With immediate effect, India has announced that it will require a licensing process for the import of laptops, tablets, and personal computers. This decision is anticipated to have a significant impact on technology companies, potentially compelling them to enhance local manufacturing efforts. Previously, India allowed the free import of laptops, but the new rule establishes a requirement for a special license, similar to the restrictions imposed on TV shipments in 2020.
Industry executives have expressed concerns about the licensing regime, as it could result in longer wait times for the launch of new models, particularly ahead of India’s festive season when sales typically experience a surge. Although the government did not provide a specific reason for this move in its notification, India’s Prime Minister has been actively promoting local manufacturing and discouraging imports through his “Make in India” initiative.
In the April to June period, India’s electronics imports, encompassing laptops, tablets, and personal computers, reached $19.7 billion, indicating a 6.25% year-on-year increase.
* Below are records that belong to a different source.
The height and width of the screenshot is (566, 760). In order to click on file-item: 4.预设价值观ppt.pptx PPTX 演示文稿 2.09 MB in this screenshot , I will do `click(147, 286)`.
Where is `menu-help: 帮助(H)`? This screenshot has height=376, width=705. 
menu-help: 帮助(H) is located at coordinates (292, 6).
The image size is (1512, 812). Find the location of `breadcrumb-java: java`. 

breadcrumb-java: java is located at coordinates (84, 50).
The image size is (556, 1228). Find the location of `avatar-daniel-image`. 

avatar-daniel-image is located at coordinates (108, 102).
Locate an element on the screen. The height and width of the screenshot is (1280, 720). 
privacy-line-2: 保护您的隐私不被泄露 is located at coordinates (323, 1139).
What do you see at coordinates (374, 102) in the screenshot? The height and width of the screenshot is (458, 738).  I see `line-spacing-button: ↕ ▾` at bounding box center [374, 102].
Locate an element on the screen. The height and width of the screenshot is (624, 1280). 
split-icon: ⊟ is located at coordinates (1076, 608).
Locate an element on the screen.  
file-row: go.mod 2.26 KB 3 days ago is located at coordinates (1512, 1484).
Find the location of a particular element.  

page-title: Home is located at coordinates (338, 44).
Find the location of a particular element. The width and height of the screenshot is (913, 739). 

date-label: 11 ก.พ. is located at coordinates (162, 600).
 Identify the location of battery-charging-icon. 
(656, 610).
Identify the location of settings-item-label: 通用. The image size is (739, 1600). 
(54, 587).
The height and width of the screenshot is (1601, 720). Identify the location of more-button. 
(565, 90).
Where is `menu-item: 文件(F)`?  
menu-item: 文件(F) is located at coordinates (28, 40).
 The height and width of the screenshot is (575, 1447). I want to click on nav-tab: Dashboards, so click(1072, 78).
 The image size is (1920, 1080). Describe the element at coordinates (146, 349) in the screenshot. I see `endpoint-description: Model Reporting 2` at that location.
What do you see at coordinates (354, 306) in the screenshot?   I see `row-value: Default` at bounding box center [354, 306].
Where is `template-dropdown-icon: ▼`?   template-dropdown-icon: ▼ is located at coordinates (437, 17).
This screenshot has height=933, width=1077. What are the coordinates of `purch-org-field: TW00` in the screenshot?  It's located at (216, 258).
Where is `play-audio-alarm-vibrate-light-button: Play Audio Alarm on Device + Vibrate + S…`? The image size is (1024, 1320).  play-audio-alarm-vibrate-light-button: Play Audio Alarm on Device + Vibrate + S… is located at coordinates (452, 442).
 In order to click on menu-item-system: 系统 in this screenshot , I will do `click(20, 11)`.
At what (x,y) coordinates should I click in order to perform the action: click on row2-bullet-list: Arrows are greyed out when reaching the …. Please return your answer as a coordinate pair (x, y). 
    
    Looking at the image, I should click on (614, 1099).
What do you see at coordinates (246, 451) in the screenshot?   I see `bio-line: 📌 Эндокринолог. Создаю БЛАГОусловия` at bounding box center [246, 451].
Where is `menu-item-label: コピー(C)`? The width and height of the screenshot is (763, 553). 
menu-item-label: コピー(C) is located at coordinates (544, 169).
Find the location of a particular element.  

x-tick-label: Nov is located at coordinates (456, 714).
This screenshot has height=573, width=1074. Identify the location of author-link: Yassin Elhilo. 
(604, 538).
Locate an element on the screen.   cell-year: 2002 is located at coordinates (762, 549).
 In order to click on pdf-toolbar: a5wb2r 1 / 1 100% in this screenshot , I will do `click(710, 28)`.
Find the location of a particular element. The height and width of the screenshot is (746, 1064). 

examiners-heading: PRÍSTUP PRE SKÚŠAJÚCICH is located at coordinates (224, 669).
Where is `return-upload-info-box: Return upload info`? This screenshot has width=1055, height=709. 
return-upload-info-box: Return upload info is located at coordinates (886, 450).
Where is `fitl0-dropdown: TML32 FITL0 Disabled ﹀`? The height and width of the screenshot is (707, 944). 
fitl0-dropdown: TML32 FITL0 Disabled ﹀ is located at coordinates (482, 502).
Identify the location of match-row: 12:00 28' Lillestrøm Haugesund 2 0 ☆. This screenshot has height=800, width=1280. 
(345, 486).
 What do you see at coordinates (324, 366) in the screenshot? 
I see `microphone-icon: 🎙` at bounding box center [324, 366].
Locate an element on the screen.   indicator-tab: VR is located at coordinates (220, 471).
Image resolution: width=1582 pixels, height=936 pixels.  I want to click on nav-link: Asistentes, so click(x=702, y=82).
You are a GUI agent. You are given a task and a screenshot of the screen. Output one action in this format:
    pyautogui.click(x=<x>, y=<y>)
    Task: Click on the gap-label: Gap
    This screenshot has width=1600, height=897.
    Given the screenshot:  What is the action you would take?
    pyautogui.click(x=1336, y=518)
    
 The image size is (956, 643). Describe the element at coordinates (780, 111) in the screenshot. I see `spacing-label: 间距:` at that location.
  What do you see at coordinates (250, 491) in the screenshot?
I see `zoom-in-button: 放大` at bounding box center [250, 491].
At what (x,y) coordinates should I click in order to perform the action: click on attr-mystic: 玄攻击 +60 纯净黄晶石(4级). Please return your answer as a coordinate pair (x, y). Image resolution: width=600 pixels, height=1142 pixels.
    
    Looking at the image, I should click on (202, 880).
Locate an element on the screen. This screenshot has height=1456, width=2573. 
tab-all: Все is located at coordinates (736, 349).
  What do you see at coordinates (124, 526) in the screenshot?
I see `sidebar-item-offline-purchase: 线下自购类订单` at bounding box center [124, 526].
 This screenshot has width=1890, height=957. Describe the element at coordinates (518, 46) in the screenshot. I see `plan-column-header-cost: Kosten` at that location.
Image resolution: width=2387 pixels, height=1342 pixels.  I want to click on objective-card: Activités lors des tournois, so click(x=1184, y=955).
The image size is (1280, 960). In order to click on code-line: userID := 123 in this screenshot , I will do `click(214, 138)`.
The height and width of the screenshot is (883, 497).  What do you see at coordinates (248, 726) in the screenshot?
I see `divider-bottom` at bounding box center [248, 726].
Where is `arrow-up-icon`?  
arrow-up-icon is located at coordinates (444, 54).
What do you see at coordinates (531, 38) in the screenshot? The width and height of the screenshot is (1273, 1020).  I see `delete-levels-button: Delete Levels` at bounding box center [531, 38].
According to research, India’s laptop and personal computer market is estimated to have an annual worth of $8 billion, with approximately two-thirds of these devices being imported.
An economist suggests that the intent behind this action is to reduce heavy dependence on imported goods and substitute them with domestically manufactured products. Additionally, a government source, who opted to remain anonymous, shared that ordered shipments will be allowed without licenses until August 31.
Contract manufacturers are expected to benefit from this move, as evidenced by a more than 7% increase in their share prices following the news.
India has also extended the deadline for companies to apply for a $2 billion incentive scheme aimed at attracting investments in IT hardware manufacturing. This scheme is pivotal to India’s ambition of becoming a major player in the global electronics supply chain, with a target of achieving annual production worth $300 billion by 2026. In the past, the country has employed high tariffs on products like mobile phones to stimulate domestic output.